The effectiveness of the proposed control scheme is verified through a simulation experiment on an overhead crane system. The results show that despite the sensor faults occurring at 40 seconds, the measured state variables remain stable and within the time-varying asymmetric state constraints through the designed fault compensation mechanism. Furthermore, the hierarchical non-singular terminal sliding mode control technique effectively resolves the DOF mismatch between control inputs and controlled variables and achieves finite-time convergence.

Main Conclusions

This paper proposes a dynamic event-triggered adaptive hierarchical non-singular terminal sliding mode control strategy for constrained under-actuated nonlinear systems with sensor faults. The strategy addresses the state constraint problem using the unified barrier function and achieves finite-time convergence through the hierarchical sliding mode control technique.
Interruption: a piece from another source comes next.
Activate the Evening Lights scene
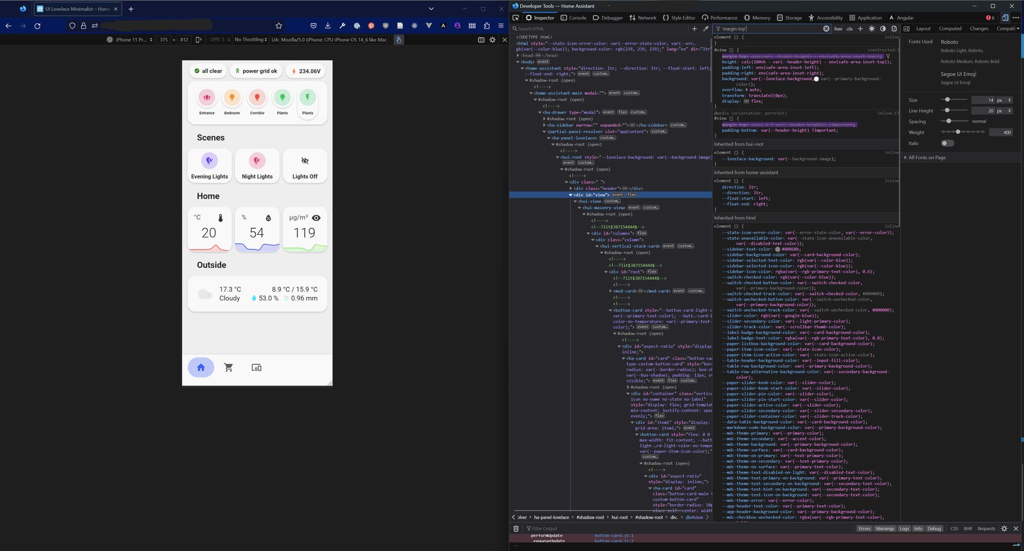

Additionally, the robust adaptive fault compensation controller based on neural networks effectively compensates for the uncertainties and nonlinear dynamics caused by sensor faults. Simulation experiments validate the effectiveness of the control scheme.

Research Highlights

1. Application of Unified Barrier Function: For the first time, this paper applies the unified barrier function to nonlinear systems with dynamic constraints, solving the problem of time-varying asymmetric state constraints.
2. Hierarchical Non-Singular Terminal Sliding Mode Control Technique: This technique not only resolves the DOF mismatch between control inputs and controlled variables in under-actuated systems but also avoids the singularity problem in traditional terminal sliding mode control.
3. Dynamic Event-Triggered Mechanism: Compared to static event-triggered mechanisms, the dynamic event-triggered mechanism further saves communication resources and reduces communication frequency.

Research Significance

This research provides a new solution for controlling under-actuated nonlinear systems with sensor faults, offering significant theoretical and practical value. The proposed control strategy not only effectively handles state constraints but also ensures system stability and robustness in the presence of sensor faults. Additionally, the introduction of the dynamic event-triggered mechanism provides new insights for reducing communication burdens, with broad application prospects.

Summary

By introducing the unified barrier function, hierarchical non-singular terminal sliding mode control technique, and dynamic event-triggered mechanism, this paper proposes an adaptive control strategy for constrained under-actuated nonlinear systems with sensor faults. The strategy demonstrates excellent performance in both theoretical analysis and simulation experiments, providing an important reference for research and applications in related fields.